### Consignes de travail
A. Reproduisez fidèlement le passage du texte sur le roman Le Déluge qui commence par « #3 - L'autre » et se poursuit jusqu'à « à son rythme. ».
B. Poursuivez la rédaction du texte consacré au roman Le Déluge à partir de l'endroit où il s'arrête.

### Texte étudié
____________
#3 - L'autre fresque du climat
C’est l’autre fresque du climat. Une fresque mûrie et construite pendant dix ans, rendue publique en janvier 2023 en anglais, et voici trois mois en français. Cette fresque n’est ni un jeu de cartes, ni un atelier ludique, ni un moment collectif. C’est un pavé démesuré, une épreuve qui demande d’y passer au bas mot quinze à vingt heures, une expérience qui se vit en solitaire, chacun à son rythme.
Concrètement…c’est un roman. Dont le nom donne le ton : Le Déluge. Et si l’on parle d’une fresque, d’ordre littéraire, c’est que le mot colle ici parfaitement. Sur 1000 pages, l’auteur américain Stephen Markley déroule une vaste composition, une épopée politico-environnementale hors-normes : “la traversée ahurissante de trois décennies - la précédente, la nôtre et la suivante - où tout bascule, dans une époque où la démocratie, l’économie, la société et le climat partent en vrille”, pour reprendre les mots de son traducteur, Charles Recoursé.
De 2013 à 2040, l’auteur décrit une société en prise avec le dérèglement climatique, vue à hauteur d’hommes et de femmes - une poignée d’Américain(e)s d’horizons variés.
« La force du Déluge vient de ses personnages : une icône écologiste ambivalente, un scientifique impuissant, des antihéros fascinants », écrit Telerama, qui lui a attribué sa note maximale.
____________
### Lignes fournies
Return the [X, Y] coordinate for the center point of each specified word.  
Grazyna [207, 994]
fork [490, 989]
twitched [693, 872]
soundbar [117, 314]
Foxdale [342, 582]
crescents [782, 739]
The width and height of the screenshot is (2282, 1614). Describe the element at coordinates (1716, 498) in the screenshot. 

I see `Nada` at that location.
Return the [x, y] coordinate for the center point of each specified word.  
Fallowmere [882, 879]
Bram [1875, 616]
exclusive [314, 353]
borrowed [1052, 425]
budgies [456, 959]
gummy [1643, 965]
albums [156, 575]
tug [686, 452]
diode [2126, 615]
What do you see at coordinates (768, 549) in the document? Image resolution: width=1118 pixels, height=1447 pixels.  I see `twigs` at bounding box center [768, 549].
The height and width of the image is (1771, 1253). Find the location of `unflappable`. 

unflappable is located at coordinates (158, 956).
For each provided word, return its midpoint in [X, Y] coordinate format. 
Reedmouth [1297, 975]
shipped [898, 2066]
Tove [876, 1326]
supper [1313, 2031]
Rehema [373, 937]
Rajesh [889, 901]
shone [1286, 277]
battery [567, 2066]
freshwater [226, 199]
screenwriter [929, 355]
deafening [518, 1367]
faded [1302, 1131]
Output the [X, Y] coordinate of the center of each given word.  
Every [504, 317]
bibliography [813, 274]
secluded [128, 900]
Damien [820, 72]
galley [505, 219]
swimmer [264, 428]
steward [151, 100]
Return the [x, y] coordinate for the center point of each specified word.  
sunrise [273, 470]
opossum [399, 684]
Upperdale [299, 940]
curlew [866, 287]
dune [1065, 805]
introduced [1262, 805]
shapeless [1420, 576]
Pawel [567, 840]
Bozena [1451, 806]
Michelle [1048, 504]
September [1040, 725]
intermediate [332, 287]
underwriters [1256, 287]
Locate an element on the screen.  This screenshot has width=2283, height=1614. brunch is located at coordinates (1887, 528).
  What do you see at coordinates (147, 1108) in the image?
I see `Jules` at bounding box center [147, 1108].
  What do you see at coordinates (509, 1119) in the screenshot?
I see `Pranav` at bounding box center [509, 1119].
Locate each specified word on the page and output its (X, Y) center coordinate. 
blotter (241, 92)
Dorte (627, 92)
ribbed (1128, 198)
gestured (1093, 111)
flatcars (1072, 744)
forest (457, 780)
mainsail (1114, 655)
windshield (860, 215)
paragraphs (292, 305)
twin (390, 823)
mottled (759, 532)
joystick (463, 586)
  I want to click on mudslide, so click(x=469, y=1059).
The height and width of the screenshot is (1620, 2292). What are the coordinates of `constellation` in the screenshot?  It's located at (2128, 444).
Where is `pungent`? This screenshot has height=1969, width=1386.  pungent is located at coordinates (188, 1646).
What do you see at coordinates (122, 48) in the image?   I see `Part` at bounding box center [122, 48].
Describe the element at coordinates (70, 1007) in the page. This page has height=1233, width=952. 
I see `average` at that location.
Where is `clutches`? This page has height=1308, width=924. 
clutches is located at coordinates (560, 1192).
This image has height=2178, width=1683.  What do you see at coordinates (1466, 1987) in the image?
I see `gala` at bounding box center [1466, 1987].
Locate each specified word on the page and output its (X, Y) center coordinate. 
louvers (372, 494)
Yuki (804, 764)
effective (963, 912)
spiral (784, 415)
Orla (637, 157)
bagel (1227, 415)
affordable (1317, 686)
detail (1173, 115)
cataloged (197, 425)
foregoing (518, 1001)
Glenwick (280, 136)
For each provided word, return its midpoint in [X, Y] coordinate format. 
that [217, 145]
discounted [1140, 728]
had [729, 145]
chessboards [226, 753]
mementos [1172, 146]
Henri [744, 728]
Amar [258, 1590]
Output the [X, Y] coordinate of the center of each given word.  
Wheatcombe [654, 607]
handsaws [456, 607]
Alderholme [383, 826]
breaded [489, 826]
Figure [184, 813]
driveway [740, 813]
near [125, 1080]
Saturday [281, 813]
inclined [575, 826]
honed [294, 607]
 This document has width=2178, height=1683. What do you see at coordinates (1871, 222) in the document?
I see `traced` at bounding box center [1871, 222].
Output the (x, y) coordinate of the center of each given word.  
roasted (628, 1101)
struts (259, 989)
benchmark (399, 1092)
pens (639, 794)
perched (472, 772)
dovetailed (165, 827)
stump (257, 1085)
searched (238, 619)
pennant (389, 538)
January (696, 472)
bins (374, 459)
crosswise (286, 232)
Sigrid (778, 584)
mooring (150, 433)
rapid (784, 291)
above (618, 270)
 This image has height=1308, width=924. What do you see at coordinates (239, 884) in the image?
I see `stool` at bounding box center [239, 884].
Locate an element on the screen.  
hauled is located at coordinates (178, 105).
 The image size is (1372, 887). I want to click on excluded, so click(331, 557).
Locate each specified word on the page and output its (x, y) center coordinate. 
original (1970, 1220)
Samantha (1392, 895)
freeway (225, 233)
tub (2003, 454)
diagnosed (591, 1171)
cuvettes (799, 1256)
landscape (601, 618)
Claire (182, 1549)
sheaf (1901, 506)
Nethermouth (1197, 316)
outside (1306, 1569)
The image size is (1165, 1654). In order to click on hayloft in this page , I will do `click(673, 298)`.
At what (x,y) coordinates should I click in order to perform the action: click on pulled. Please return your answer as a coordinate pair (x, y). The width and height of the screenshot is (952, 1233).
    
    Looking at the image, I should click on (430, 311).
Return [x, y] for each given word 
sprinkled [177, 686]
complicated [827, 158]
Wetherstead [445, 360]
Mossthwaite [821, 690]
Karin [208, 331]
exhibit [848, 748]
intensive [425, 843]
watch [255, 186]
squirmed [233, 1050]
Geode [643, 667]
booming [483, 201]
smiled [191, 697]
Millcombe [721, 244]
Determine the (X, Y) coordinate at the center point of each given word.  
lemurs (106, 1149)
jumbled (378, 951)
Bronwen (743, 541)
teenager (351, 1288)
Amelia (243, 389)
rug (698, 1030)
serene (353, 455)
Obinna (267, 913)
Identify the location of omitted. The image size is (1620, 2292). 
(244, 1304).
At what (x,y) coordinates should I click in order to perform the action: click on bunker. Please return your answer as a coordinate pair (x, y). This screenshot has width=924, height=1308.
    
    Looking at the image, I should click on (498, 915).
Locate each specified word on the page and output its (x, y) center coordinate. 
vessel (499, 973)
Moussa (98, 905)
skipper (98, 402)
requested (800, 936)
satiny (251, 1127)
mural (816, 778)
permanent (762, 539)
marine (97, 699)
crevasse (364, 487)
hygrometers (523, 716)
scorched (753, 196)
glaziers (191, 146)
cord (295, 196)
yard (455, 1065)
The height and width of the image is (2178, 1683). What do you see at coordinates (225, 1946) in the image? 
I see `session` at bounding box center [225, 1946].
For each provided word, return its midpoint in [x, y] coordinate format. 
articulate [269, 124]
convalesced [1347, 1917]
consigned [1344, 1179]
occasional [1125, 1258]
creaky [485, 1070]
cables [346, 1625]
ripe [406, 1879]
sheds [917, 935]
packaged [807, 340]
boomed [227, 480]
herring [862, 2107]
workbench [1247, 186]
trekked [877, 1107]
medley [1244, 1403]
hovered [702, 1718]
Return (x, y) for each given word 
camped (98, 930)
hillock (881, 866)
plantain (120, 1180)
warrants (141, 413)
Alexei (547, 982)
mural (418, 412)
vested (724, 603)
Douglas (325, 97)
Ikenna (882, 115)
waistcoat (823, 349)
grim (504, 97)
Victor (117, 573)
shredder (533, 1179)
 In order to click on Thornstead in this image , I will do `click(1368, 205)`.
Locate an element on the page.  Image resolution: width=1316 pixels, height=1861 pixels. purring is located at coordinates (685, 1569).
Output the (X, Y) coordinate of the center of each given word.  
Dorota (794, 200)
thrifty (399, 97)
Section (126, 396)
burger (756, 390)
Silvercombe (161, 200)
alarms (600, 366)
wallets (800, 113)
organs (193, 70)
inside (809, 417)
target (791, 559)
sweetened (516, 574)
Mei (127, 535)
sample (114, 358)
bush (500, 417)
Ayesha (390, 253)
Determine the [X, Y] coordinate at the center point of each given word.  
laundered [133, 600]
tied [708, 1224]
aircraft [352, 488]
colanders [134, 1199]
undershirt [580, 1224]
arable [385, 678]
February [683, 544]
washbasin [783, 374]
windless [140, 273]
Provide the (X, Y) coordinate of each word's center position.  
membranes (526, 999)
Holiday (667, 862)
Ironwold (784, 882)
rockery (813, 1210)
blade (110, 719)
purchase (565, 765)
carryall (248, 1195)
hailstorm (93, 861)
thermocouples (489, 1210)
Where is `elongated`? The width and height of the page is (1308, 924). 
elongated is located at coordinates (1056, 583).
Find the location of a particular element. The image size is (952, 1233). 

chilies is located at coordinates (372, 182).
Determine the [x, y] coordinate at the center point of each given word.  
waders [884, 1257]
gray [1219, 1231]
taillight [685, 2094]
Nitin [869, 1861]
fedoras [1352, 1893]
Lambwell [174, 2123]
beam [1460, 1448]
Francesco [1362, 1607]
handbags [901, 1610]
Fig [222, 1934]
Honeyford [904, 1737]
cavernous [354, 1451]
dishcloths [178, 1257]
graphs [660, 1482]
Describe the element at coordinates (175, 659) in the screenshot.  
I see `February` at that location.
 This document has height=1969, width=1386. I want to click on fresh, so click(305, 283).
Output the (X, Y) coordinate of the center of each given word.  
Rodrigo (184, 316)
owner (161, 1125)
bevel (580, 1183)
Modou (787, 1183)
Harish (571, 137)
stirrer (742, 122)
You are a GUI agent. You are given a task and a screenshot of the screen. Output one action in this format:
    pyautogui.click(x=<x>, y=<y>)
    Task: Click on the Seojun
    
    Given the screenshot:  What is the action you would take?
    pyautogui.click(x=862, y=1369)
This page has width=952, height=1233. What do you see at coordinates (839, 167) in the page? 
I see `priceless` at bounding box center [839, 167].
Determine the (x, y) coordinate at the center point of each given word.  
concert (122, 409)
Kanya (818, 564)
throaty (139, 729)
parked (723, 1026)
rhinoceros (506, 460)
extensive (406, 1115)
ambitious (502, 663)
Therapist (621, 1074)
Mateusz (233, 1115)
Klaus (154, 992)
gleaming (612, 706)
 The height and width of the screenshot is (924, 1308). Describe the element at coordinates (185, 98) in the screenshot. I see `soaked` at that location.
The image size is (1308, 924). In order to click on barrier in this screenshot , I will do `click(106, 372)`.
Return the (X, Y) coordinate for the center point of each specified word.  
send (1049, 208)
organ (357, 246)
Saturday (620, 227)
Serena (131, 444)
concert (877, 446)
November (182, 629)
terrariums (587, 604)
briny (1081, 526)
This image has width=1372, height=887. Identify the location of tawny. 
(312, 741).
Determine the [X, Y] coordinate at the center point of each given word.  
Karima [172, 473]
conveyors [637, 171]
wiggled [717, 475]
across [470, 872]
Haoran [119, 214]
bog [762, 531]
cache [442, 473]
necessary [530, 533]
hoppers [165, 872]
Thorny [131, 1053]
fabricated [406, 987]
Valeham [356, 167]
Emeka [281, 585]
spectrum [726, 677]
____________
### Corrigé des exercices
A.
#3 - L'autre fresque du climat
C’est l’autre fresque du climat. Une fresque mûrie et construite pendant dix ans, rendue publique en janvier 2023 en anglais, et voici trois mois en français. Cette fresque n’est ni un jeu de cartes, ni un atelier ludique, ni un moment collectif. C’est un pavé démesuré, une épreuve qui demande d’y passer au bas mot quinze à vingt heures, une expérience qui se vit en solitaire, chacun à son rythme.

B.
C’est particulièrement vrai pour l’une de ces figures, celle de Kate Morris, « le plus beau personnage, le seul qu’on ne découvre qu’à travers le regard des autres, une militante charismatique dont chaque apparition galvanise le lecteur par sa personnalité hors-norme » (benzinemag.net).
Qu’on ne s’y trompe pas cependant : « omniprésent dès le début et montant graduellement en puissance à chaque décennie, c’est bien le réchauffement climatique qui est le personnage central du roman », observe Le Temps, dont le critique littéraire se dit « subjugué par ce roman, son hyperréalisme, sa crédibilité, sa plausibilité et son ancrage dans nos sociétés actuelles ».
Ce que nous retenons de notre plongée dans Le Déluge
Nous avons tenté l’exercice de sélectionner 5 idées que nous retenons plus spécifiquement de cette lecture (au-delà de ce que nous écrivons dans notre chronique ci-dessus, dont les “deux choix narratifs à souligner”).
Nous les développons (sans spoilers importants sur l’histoire) dans un article dédié, à lire sur ce lien. Les voici en condensé :
1. La force de la fiction pour se projeter et permettre un « transfert de réalité »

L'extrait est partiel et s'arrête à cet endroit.